Im Blick hiess es noch unter Berufung auf die Schweigepflicht, dass man zu den Vorwürfen an den Fleischfachmarkt-Betreiber nichts sagen dürfe. Das hat die Grünen-Ständerätin Maya Graf (63) heftig kritisiert: «Die Betriebe haben offensichtliche Mängel aufgewiesen. Doch offenbar hat niemand hingeschaut. Das zeugt von einer mangelnden Kontrolltätigkeit.»
Die Ostschweizer Fleischbranche steht nun unter Druck: Der Fleischskandal rund um die Carna Center schlägt hohe Wellen, weit über die Region hinaus. Die Vorwürfe von Ex-Angestellten an die Carna-Center-Chefs: Billigfleisch aus Osteuropa sei als teures Schweizer Fleisch verkauft worden. Angebliches Frischfleisch soll mehrere Jahre alt sein und aus dem Tiefkühler stammen. Bei einer internen Untersuchung «haben sich diese Vorwürfe nicht bestätigt», kontert Carna-Center-Anwalt Andreas Meili. Mit dessen Hilfe bestreiten die Verantwortlichen die Vorwürfe.
Kantone müssen durchgreifen
«Schweizer Fleisch steht für ein einzigartiges Tierwohl und einen hohen Standard in puncto Nachhaltigkeit. Darauf müssen sich Schweizer Kunden verlassen können», sagt Mike Egger (32), Nationalrat der SVP St. Gallen. Sollte sich der geschilderte Vorfall durch die Kontrollorgane bestätigen, schadet dieser der gesamten Branche, weiss der gelernte Metzger.
Die gesetzlichen Grundlagen sind gemäss dem Nationalrat unmissverständlich und klar definiert. «Die Umetikettierung mit falschen Herkunftsangaben oder Haltbarkeitsdaten von Fleisch ist in der Schweiz absolut illegal, dafür gibt es griffige Gesetze», erklärt Egger, der zugleich Vizepräsident des Fleischfachverbands St. Gallen und Liechtenstein ist. «Es wäre sehr wichtig, dass die Kantone bei solchen Fällen durchgreifen.» Er selbst nimmt die kantonale Kontrolle als sehr streng und korrekt wahr.

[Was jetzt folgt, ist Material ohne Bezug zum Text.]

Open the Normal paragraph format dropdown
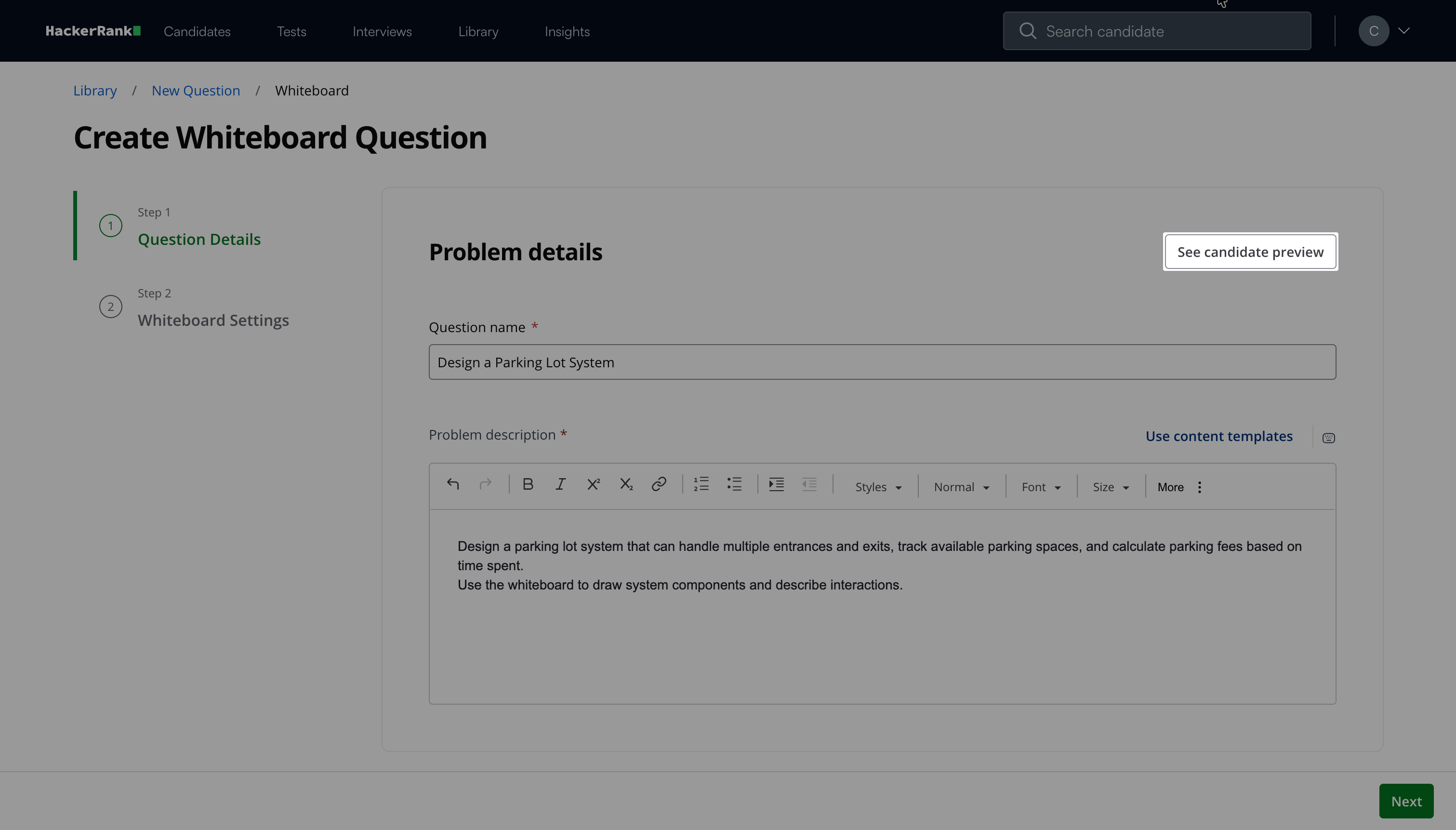 (x=961, y=487)
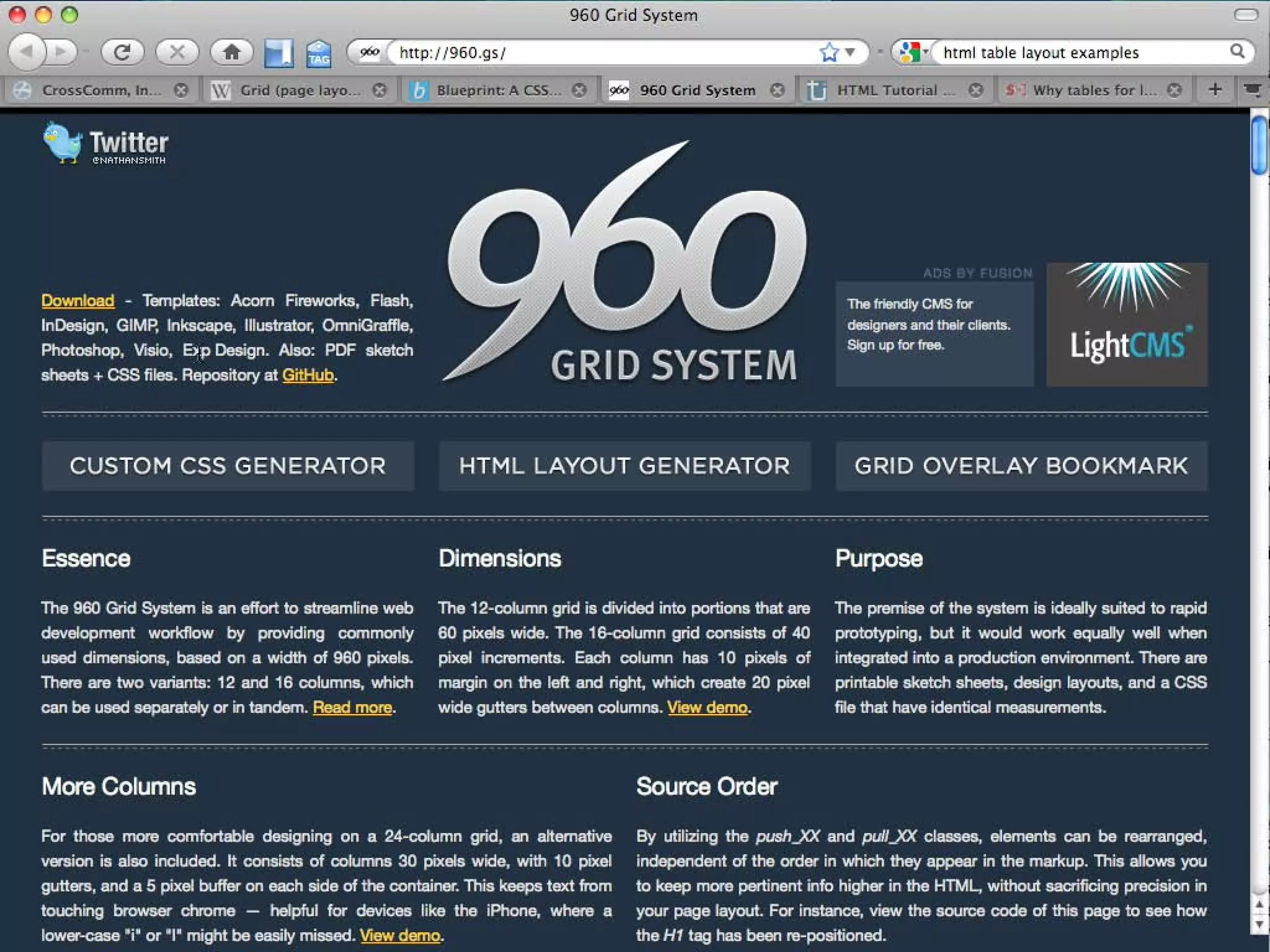Close the Blueprint CSS tab
The width and height of the screenshot is (1270, 952).
point(579,90)
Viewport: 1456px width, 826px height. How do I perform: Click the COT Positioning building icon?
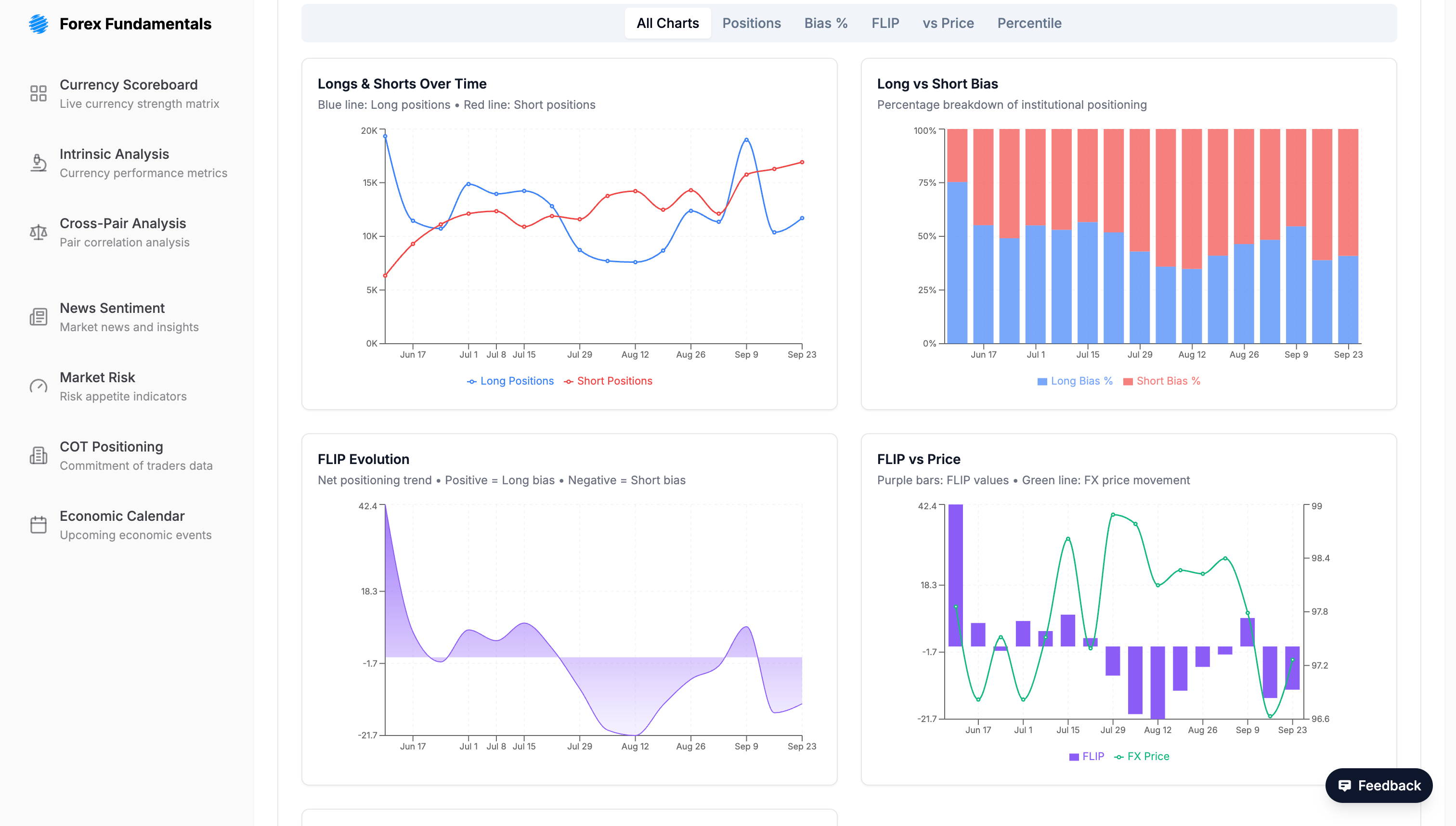pyautogui.click(x=39, y=455)
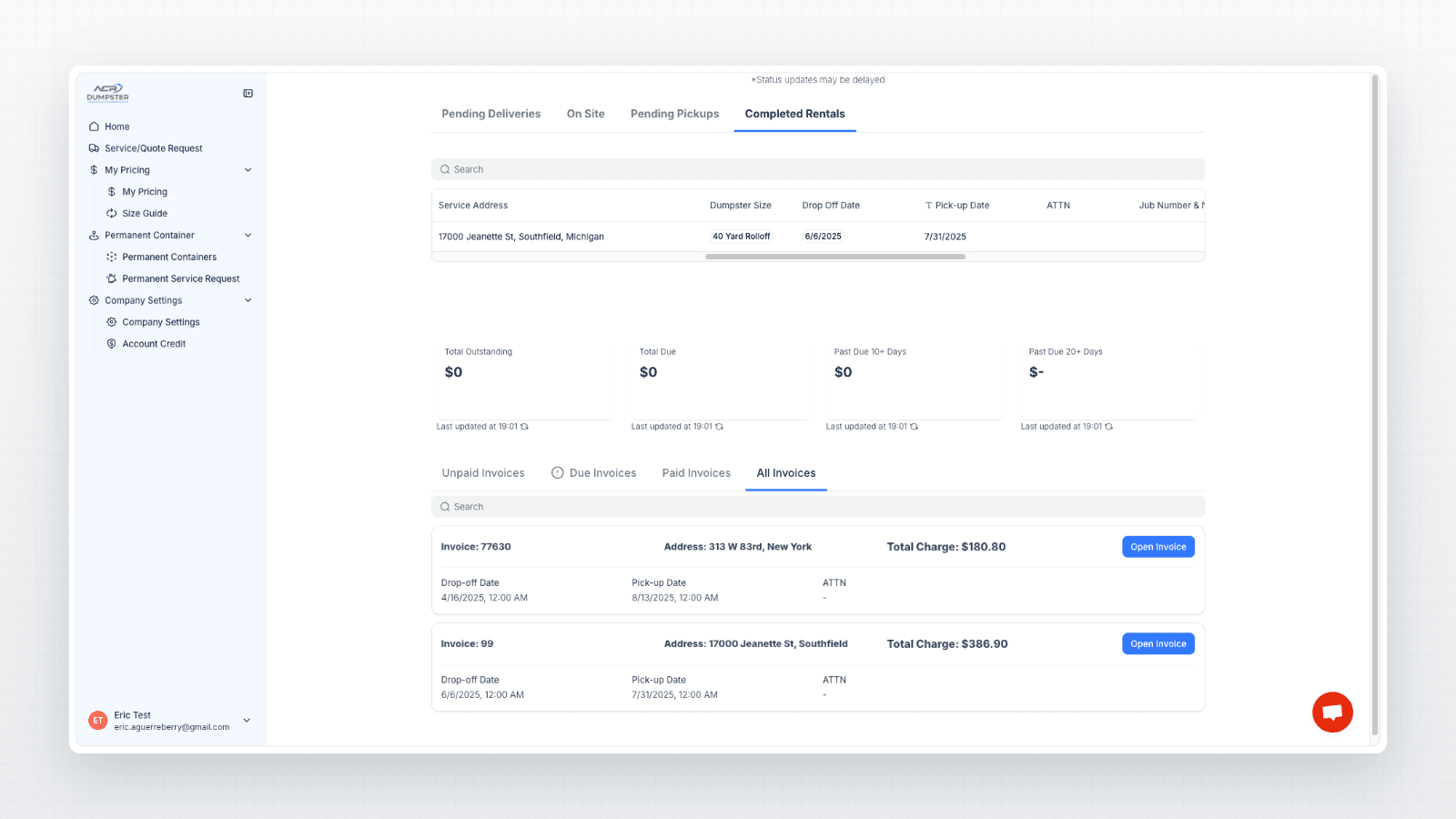Select the Service/Quote Request truck icon
The image size is (1456, 819).
95,147
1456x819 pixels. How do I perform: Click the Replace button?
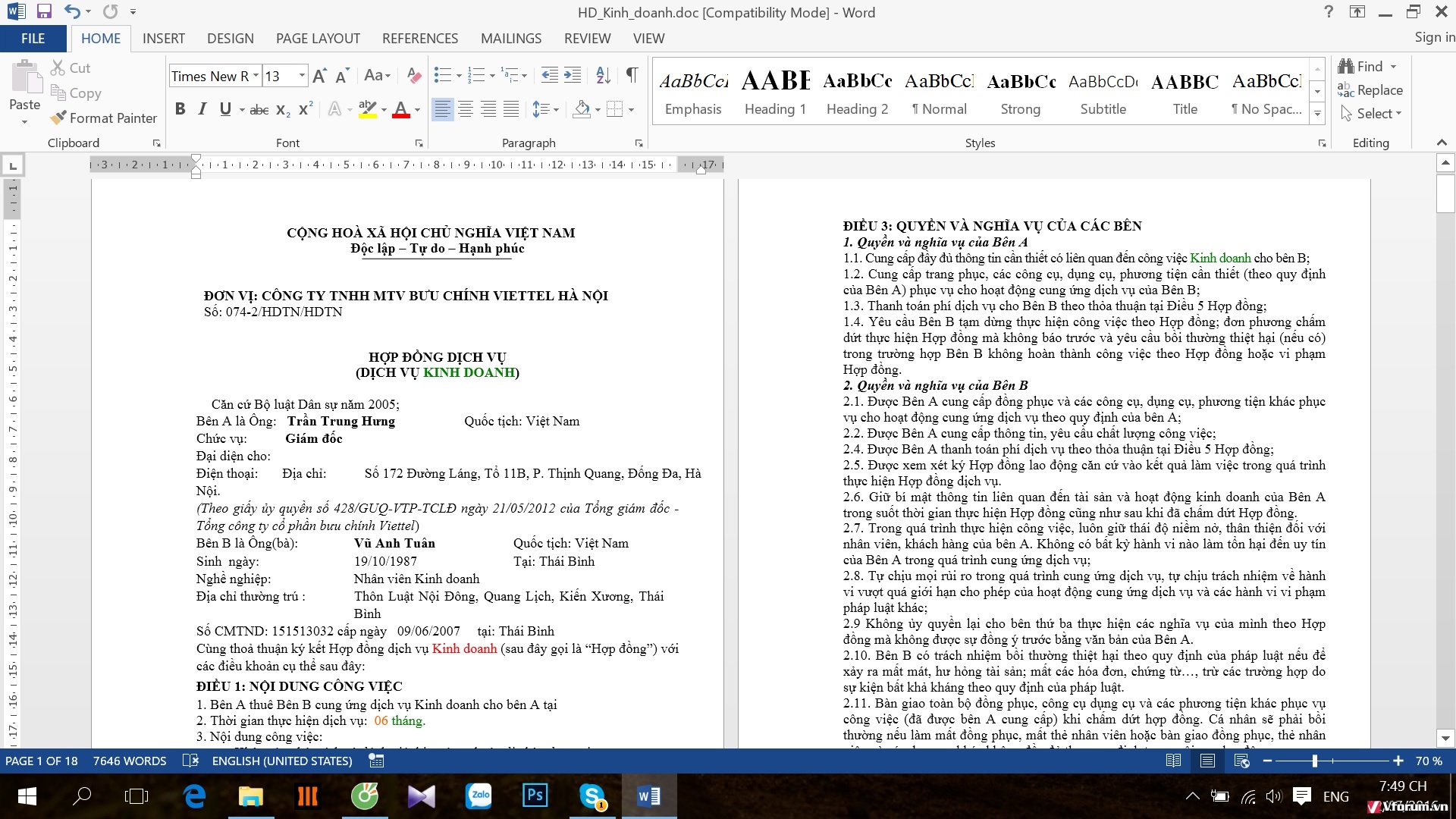(x=1370, y=90)
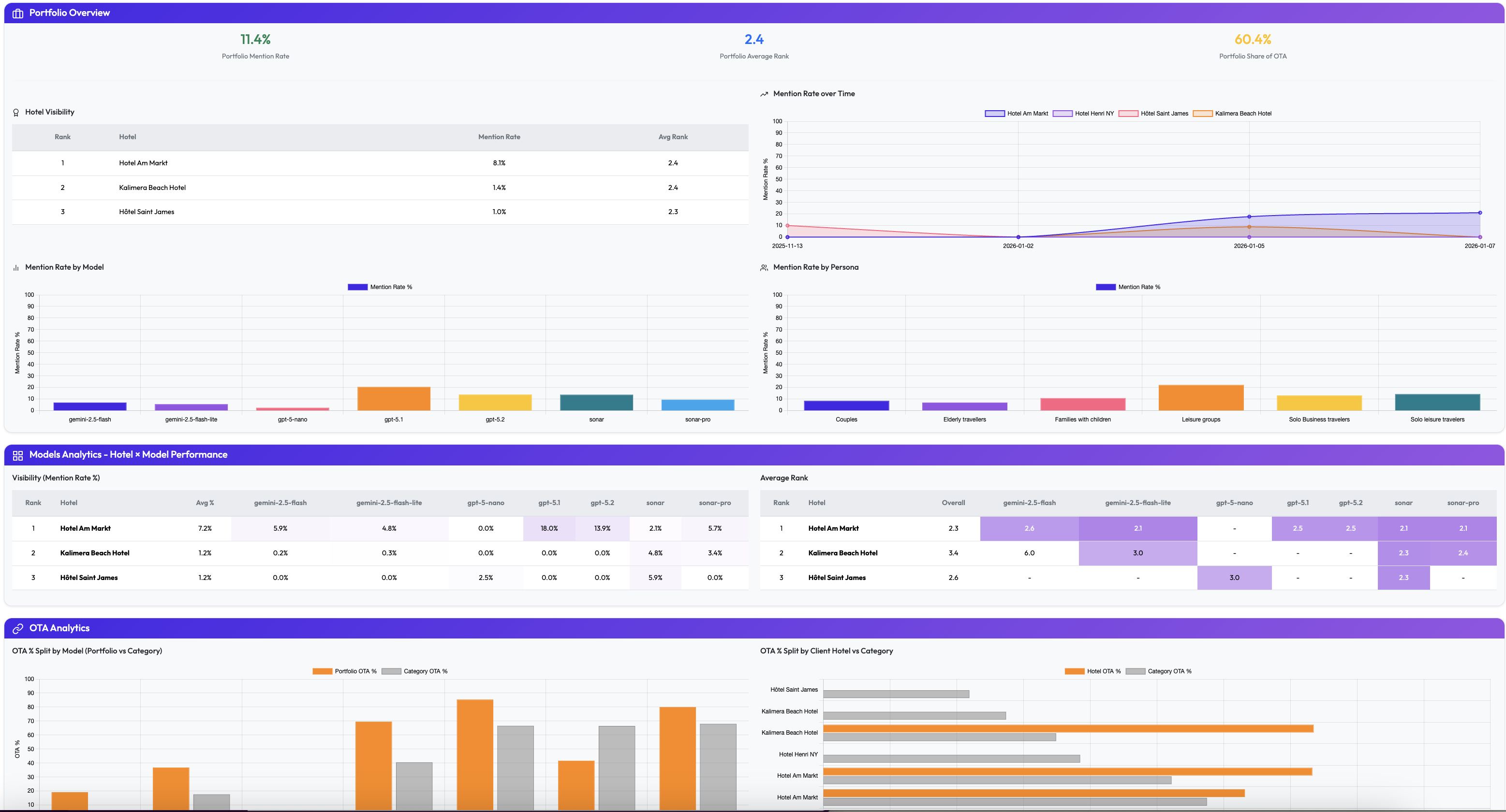Image resolution: width=1506 pixels, height=812 pixels.
Task: Toggle the Category OTA % legend in client chart
Action: 1158,672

Um ebensolche Vorfälle zu verhindern, hat der Schweizer Fleisch-Fachverband (SFF) die Ombudsstelle Fleisch gegründet. Bei Verstössen oder auch bei einem Verdacht können sich Arbeitnehmende aus der Branche, aber auch Konsumenten bei der Beschwerdestelle melden. Betrieben wird die Ombudsstelle vom Konsumentenforum.
«Ich finde es fatal, dass solche schwarzen Schafe die gesamte Branche in Mitleidenschaft ziehen können», sagt Babette Sigg (62), geschäftsführende Präsidentin des Konsumentenforums. Seit dem Bestehen der Ombudsstelle habe es nur sehr wenige Fälle zu behandeln gegeben. Welche das sind, sagt Sigg nicht.
Verband will Konsequenzen ziehen
«Die Einhaltung von Hygiene-, Deklarations- und Qualitätsvorschriften ist nicht verhandelbar», findet auch der SFF. Es sei im Sinne aller und auch zum Schutz der eigenen Mitglieder, dass der Fall geklärt wird. Erst dann wird es möglich sein, «entsprechende Konsequenzen ziehen zu können». Die öffentliche Diskussion begrüsst der Verband: «Sie unterstreicht die zentrale Bedeutung von Vertrauen und Integrität in unserer Branche.»
Das kantonale Labor im Thurgau, das für die Lebensmittelsicherheit zuständig ist, kann die Vorfälle bei den Carna Centern selbst noch nicht bestätigen, nimmt sie aber zur Kenntnis: «Solche Vorwürfe nehmen wir sehr ernst und gehen der Sache nach», sagt der stellvertretende Kantonschemiker Davide Degiorgi.
Momentan gibt es noch die Carna Center in Oberaach TG und Heerbrugg SG sowie den Gastroblitz in St. Gallen, der aber unabhängig von diesen beiden Fleischfachmärkten ist. Diese Betriebe werden gemäss Angaben der Kantone regelmässig kontrolliert.